No quise creerlo, al menos al principio, pero los hechos parecían confirmar las palabras del astuto espía:

-¿Qué podría esperarse del asesinato de un notorio orangista? ¿Que el asesino pretendiese pasar inadvertido? Esa es la opción más plausible, desde luego. Pero, en caso contrario, ¿qué haría para llamar la atención sobre su crimen?

-Pues precisamente lo que ha hecho. Dejar la prueba ostensible de que ha sido un crimen de raíz, llamémosla política, y ha dejado como sudario una bandera rebelde.

Le oía mientras clavaba mis ojos en la bandera con el arpa y el lema bordados en oro.

-Y parece que quienquiera que haya cometido el crimen sabía de su animosidad hacia el mayor Webb.

-Fue el quien me provocó en cuantas ocasiones nos tropezamos-repliqué.

-Oh, eso ya lo sé pero el resto de la Humanidad lo ignora-contestó a su vez haciendo un gesto con la mano. –Desde luego ha sido muy inteligente.

-Puede mandar a buscar al teniente George Quinn, de la segunda compañía-dije- -Él podrá atestiguar que fui hostilizado sin provocación.

Me miró mientras se atusaba las patillas.

-Podría, desde luego-contestó al fin. –Pero creo, y el general Graham y el embajador coinciden con mi parecer,  que lo mejor que podemos hacer es no divulgar demasiado todo este desgraciado asunto.

Hizo una pausa y luego clavó en mí sus ojos.

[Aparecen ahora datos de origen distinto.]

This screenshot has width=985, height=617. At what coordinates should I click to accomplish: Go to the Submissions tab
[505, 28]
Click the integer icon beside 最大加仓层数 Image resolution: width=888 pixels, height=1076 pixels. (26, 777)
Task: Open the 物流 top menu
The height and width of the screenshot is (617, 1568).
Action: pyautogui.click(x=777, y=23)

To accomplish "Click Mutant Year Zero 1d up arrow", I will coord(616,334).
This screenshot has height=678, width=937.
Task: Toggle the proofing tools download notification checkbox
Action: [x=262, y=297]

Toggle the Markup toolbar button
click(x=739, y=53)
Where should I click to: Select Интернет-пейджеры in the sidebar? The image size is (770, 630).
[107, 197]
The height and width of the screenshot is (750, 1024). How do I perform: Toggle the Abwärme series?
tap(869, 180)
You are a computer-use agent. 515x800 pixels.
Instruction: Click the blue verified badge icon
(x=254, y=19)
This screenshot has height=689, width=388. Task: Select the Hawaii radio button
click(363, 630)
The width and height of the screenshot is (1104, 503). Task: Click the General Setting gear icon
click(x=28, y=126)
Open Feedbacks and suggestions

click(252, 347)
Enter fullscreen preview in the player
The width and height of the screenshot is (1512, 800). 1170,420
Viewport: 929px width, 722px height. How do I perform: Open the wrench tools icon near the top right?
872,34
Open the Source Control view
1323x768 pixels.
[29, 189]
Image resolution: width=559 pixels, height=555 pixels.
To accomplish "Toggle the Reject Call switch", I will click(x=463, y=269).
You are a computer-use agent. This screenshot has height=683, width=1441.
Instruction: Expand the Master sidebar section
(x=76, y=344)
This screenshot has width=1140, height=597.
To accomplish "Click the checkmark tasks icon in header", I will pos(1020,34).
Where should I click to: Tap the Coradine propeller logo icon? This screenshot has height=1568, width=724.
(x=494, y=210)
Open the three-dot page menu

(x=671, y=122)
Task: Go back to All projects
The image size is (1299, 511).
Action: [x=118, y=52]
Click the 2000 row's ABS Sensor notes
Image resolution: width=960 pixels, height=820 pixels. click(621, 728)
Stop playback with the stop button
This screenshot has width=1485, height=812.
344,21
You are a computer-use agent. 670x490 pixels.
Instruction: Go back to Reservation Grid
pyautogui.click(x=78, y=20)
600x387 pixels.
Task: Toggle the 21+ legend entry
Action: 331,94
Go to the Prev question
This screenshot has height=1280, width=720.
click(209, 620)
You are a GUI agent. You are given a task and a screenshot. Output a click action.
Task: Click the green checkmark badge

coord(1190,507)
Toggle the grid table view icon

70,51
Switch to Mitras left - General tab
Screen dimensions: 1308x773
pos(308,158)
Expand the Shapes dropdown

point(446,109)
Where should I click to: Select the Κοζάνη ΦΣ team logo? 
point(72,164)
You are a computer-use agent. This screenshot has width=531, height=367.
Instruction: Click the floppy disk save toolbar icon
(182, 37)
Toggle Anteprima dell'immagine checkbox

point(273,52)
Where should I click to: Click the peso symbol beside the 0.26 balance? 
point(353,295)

-¿Recuerda algo de la Gran Rebelión, teniente?

-No mucho-respondí.-Yo era solamente un niño y, gracias a Dios, en Tipperary no hubo demasiada lucha.

-Pues en otros lugares sí la hubo, y en exceso, por no hablar de la posterior e inevitable represión. Esta es una ciudad muy pequeña, ¿se imagina lo que pasaría si los irlandeses empezaran a matarse entre sí?

-Me hago una idea-respondí con desgana. –Las fuerzas británicas quedarían muy mermadas y se produciría una situación que…


-Que podría desembocar en la entrada del ejército francés- me interrumpió. –Y después de España los franceses se abalanzarían sobre sus colonias americanas y eso podría hacer que perdiésemos esta guerra.

Reflexioné sobre lo que decía y la perspectiva no era ni mucho menos halagüeña.

-¿Hay algo que yo pueda hacer?-dije. –A fin de cuentas parece que soy responsable, aún indirecto, de este estado de cosas.

-En realidad esto es como el juego del ajedrez-respondió con la mirada perdida en un rincón de la estancia. –Sí, eso es. Es una partida en la que usted juega el papel de peón, al menos para el asesino.

No entendía nada de lo que decía y debió adivinarlo porque a continuación fue más explícito.

-Creo que es evidente que ha sido usted elegido como chivo expiatorio por puro azar, o por una serie de circunstancias, pues es evidente que quien haya querido incriminarle desconoce su verdadera importancia.

-Es decir-agregó-que es evidente que no saben de su pertenencia al Cuerpo de Guías ni los servicios que está usted desempeñando con las guerrillas de la retaguardia francesa. 

-Y vamos a aprovechar esa ignorancia porque usted, mi querido teniente, en este juego tiene más valor que un rey.